Gracias al maestro Ángel Faretta hemos aprendido que el cine clásico es un ajuste de cuentas con todo el arte anterior. Es decir, el cine, cuando es cine, tiene la capacidad de criticar no solo su tiempo histórico, sino también al arte en general y al mismo cine en particular. Veamos rápidamente un par de ejemplos en películas de Alfred Hitchcock, agradeciéndole a Ángel por haberlos señalado en su momento.

En una escena al comienzo de “La sombra de una duda” (1943), Hitchcock discute abiertamente con esa clase de teatro moderno que luego sería reconocido bajo el nombre genérico de Teatro del Absurdo. Si la teoría sostiene que este teatro demuestra el sin sentido que impera en lo humano, siendo el lenguaje la primera expresión de esta situación, Hitchcock muestra que el supuesto sin sentido es aparente, ya que detrás de él se esconde el Mal, el que trabaja para la desunión. Hitchcock critica al arte moderno por aparentar vacío donde en realidad hay una decisión consciente y especulativa, siempre al acecho.

Otro ejemplo. En Vértigo (1958), Midge, la mejor amiga del protagonista, intenta “curarlo” de su pasión al realizar un retrato paródico de su objeto de deseo. Pero el intento le sale mal y Scottie se ofende. Cuando “la artista” queda sola, angustiada toma un pincel y realiza sobre su retrato líneas de bigotes y barba. Acá Hitchcock nos habla de la L. H. O. O. Q., obra de 1919 donde Marcel Duchamp realiza la “transgresión” de pintarle bigotes al retrato de la Gioconda. El maestro nos muestra que esta actitud es una descarga histérica y solitaria, totalmente “modernista” y no moderna, porque se centra en la autonomía de un autor y no en la tradición que custodia saberes de origen.

Teniendo en cuenta esto último, hemos recordado un dibujo animado de la Warner. Intentaremos ahora aplicar algunos puntos de la teoría del Concepto del Cine a esta Melodía Animada, creyendo que hay aquí un rico campo de investigación para futuros análisis. Porque estos animados, estamos seguros, también representan lo mejor del Cine.

Daffy Doodles es un cortometraje animado de 1946, dirigido por Robert McKimson y escrito por Warren Foster.

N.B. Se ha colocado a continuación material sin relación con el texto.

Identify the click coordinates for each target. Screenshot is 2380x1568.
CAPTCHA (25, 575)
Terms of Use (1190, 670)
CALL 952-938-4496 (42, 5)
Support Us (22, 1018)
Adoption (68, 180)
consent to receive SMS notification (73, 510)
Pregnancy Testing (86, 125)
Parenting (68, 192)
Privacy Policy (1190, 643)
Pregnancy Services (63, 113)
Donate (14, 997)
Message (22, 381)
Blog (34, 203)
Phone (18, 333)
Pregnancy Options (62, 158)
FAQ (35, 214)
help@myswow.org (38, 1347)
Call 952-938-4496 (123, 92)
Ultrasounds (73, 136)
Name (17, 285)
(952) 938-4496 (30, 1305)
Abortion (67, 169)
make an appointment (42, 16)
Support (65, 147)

La historia nos cuenta que en una ciudad hay un demente que se encarga de pintar bigotes a toda figura humana, real o representada, que encuentra. Este demente es el Pato Lucas. Un policía, nuestro bien amado Porky, es el encargado de detener al culpable y devolver la paz social.

Es interesante que el animado se desarrolla a partir de una enunciación que utiliza como recursos una voz narradora irónica, el humor de farsa, los aparte a público y lo gestual. Estos procedimientos de humor están hechos para que el espectador comprenda que hay una distancia que debe tomar con el material. Una distancia que le permitirá no contactarse sentimentalmente con el hecho si no de manera crítica. El espectador debe entonces comprender el verdadero sentido enunciado detrás de la historia, comprender la postura ética de los autores ante el mundo que han creado.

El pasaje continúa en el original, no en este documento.